TO-DO ITEM |
Could you print, word for word, the listing lines from the one that contains "Find the location" through the one that contains "This screenshot has height=673, width=1366.", both included, but without the pictures?

EXERCISE DATA |
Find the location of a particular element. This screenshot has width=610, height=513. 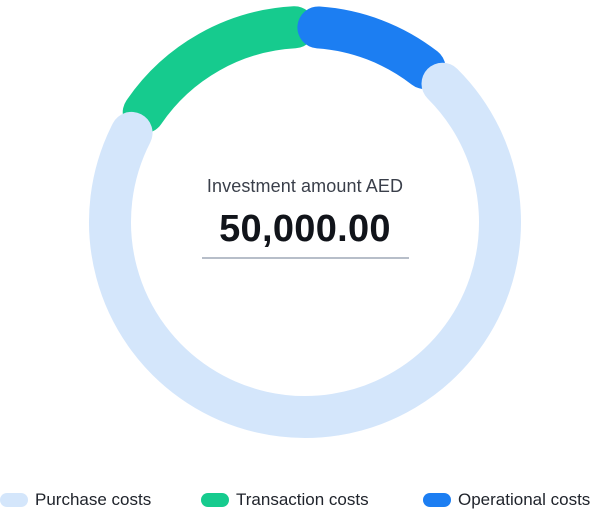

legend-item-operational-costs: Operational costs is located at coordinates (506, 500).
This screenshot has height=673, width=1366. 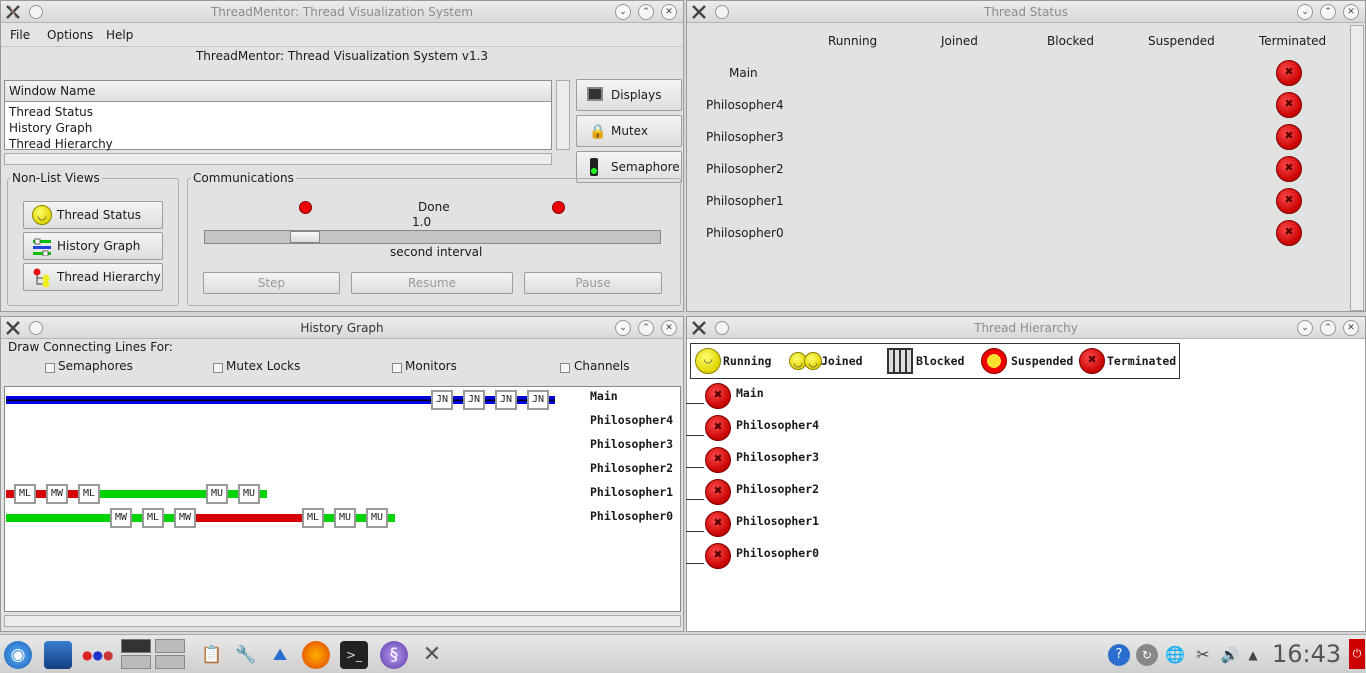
...
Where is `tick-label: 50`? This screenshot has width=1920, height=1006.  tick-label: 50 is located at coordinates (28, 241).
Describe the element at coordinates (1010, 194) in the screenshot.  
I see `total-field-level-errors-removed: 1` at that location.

EXPECTED ANSWER |
Find the location of a particular element. This screenshot has width=610, height=513. 

legend-item-operational-costs: Operational costs is located at coordinates (506, 500).
This screenshot has height=673, width=1366. 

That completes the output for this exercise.